**** Task material ****

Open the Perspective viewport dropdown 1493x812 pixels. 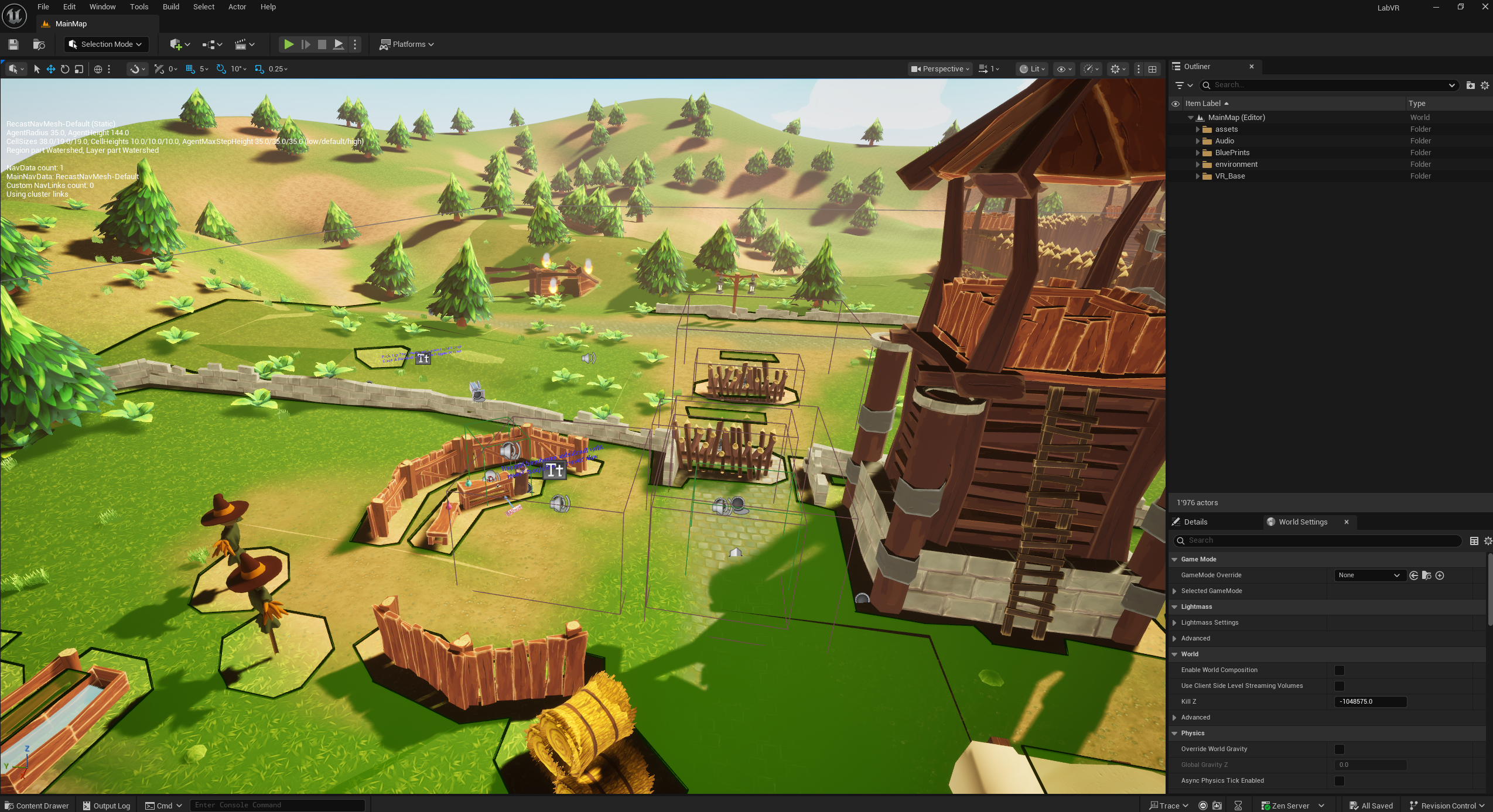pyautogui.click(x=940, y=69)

****
**** Task material ****

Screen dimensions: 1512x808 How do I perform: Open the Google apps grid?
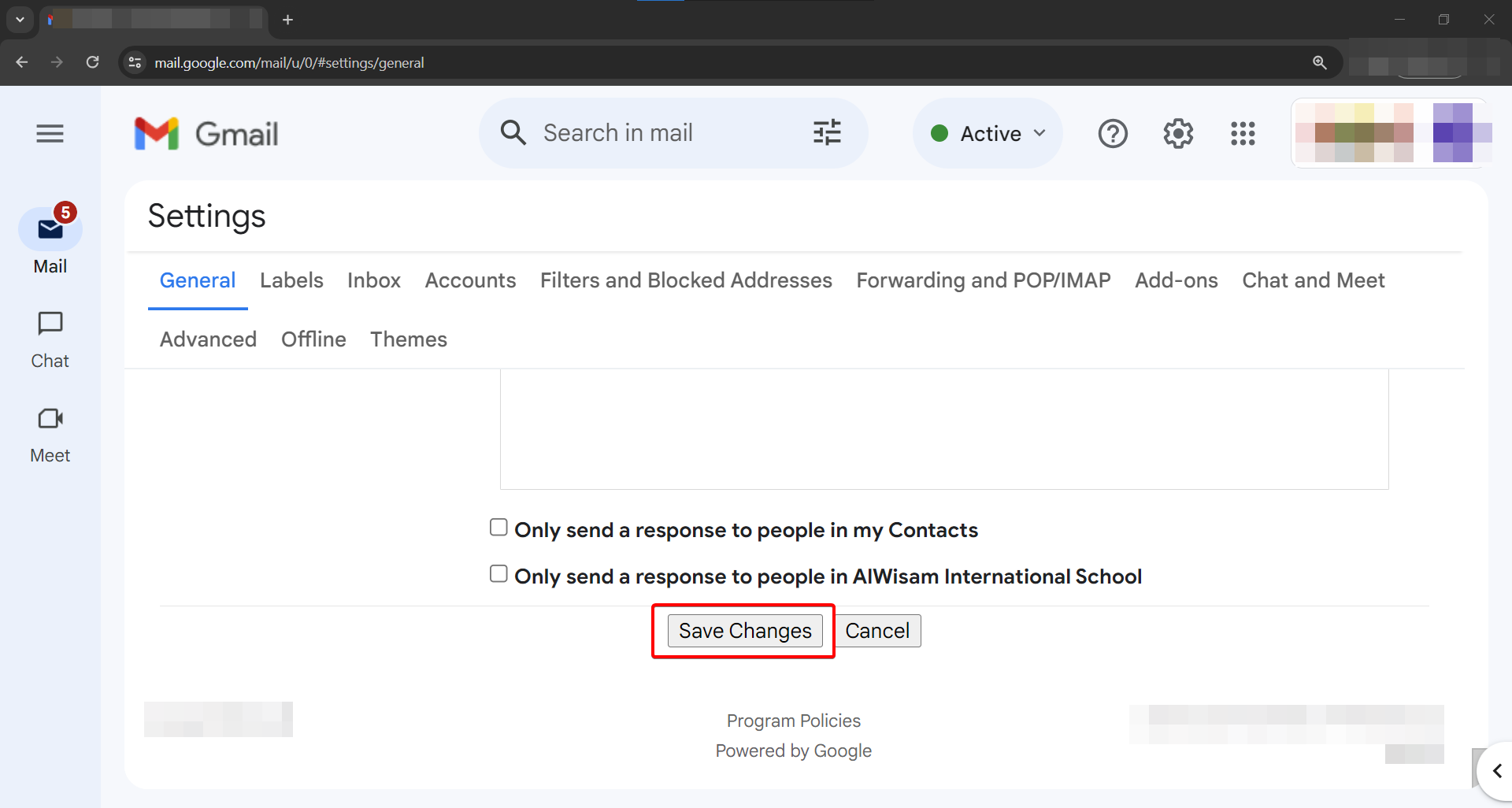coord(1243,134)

****
**** Task material ****

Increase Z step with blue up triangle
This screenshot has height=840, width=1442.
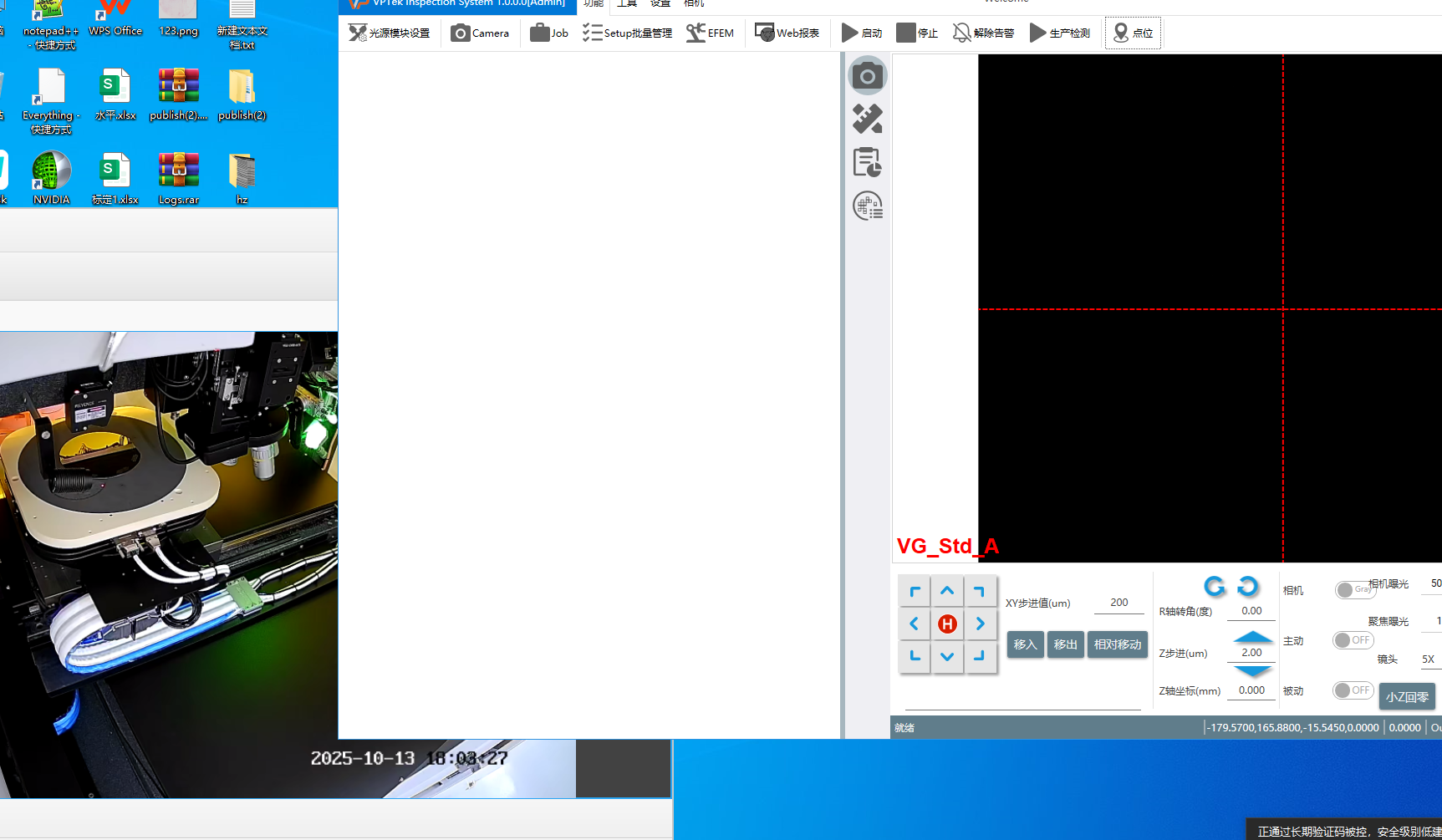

****

Problem to solve ->
Please lay out the listing from the line containing "Screen dimensions: 1512x808" through the line containing "coord(1243,134)", both included, as a Markdown table with the columns Number and Line. Skip blank lines and leave the pictures out.

Task answer ->
| Number | Line |
|---|---|
| 1 | Screen dimensions: 1512x808 How do I perform: Open the Google apps grid? |
| 2 | coord(1243,134) |